To ensure you never lose access to your passwords, even in the event of losing your master password or a disaster affecting Bitwarden's servers, I advise you to regularly perform an encrypted backup of your manager on an external medium.

The idea is to encrypt all your Bitwarden credentials with a password different from your master password and to save this encrypted backup on a USB stick or a hard drive that you keep at your home, for example. You can then keep a physical copy of the decryption password in a separate location from where the backup medium is stored. For instance, you could keep the USB stick at home and entrust the physical copy of the encryption password to a trusted friend.

This method ensures that even if your backup medium is stolen, your data will remain inaccessible without the decryption password. Similarly, your friend will not be able to access your data without having the physical medium.

However, in case of a problem, you can use the password and the external medium to regain access to your credentials, independently of Bitwarden. Thus, even if Bitwarden's servers were to be destroyed, you would still have the possibility to retrieve your passwords.

Therefore, I advise you to perform these backups regularly so that they always include your most recent credentials. To avoid bothering your friend, who holds a copy of the encryption password, with each new backup, you can save this password in your password manager. This is not intended as a backup, since your friend already has a physical copy, but rather to simplify your future export procedures.
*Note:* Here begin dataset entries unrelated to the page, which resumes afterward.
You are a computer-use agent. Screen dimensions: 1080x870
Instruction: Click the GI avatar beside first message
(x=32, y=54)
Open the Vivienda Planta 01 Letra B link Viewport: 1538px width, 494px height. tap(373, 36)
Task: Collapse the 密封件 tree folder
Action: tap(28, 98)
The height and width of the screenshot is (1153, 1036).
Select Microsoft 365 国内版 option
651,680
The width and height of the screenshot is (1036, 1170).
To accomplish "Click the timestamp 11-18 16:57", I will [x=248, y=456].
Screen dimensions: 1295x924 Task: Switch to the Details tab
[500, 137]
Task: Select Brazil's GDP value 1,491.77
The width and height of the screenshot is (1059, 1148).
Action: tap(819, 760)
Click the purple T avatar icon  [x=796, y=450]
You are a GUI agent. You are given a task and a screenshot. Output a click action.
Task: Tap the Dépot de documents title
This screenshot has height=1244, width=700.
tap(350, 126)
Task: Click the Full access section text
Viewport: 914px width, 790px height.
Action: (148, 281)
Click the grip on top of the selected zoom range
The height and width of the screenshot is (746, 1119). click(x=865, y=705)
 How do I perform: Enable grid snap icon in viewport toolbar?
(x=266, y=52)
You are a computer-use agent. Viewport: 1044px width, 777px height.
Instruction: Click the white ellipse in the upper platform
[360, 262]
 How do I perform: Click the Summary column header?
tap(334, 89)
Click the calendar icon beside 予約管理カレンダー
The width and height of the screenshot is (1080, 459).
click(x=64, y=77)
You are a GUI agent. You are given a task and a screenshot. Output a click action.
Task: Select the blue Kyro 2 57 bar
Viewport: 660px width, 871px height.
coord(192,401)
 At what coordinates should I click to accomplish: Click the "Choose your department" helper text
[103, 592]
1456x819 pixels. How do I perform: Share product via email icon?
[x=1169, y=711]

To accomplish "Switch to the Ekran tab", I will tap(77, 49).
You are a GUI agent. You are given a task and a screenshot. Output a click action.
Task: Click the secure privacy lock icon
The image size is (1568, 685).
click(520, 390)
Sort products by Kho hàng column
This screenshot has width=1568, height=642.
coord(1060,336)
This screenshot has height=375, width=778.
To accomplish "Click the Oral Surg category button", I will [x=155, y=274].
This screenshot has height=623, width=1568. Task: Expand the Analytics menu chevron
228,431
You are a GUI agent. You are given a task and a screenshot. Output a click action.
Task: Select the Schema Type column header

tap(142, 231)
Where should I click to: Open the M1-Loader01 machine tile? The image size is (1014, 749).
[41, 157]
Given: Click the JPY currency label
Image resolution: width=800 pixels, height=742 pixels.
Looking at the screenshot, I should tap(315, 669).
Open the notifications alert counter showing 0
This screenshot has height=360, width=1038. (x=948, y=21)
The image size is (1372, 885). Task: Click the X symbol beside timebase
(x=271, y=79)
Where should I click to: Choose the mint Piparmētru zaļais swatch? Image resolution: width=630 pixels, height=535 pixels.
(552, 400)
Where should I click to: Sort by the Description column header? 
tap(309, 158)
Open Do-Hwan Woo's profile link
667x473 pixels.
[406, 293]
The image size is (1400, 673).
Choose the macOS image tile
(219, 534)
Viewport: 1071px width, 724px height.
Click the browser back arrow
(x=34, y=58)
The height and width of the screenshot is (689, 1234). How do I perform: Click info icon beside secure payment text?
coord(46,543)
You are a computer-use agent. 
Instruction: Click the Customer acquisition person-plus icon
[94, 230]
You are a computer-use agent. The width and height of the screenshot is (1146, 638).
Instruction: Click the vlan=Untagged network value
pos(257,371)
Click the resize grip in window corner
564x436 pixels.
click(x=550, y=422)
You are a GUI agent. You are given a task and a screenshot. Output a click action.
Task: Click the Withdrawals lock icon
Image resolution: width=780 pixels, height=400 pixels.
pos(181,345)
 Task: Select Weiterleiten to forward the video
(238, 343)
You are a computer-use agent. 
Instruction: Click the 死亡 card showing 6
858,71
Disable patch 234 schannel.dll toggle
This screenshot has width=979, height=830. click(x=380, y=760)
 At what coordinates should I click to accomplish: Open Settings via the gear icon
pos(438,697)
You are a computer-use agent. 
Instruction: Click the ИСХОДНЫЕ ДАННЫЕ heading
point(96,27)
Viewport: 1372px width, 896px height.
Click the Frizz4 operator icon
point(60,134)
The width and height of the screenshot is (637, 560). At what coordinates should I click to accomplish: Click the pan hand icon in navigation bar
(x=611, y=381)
To proceed with the export, it's quite simple: go to the "Tools" section of your Bitwarden manager, then select "Export vault". For the format, choose ".json (Encrypted)". Then select the "Password protected" option. Here, it's important to choose a strong, unique, and randomly generated password to encrypt the backup. This ensures that, even in the case of theft of your encrypted backup, it will be impossible for an attacker to decrypt it by brute force. Click on "Confirm format" and enter your master password to proceed with the export. Once the export is complete, you will find your encrypted backup file in your downloads. Transfer it to a secure external storage device, such as a USB stick or a hard drive. Repeat this operation periodically depending on your usage. For example, you can renew the backup every week or every month, according to your needs.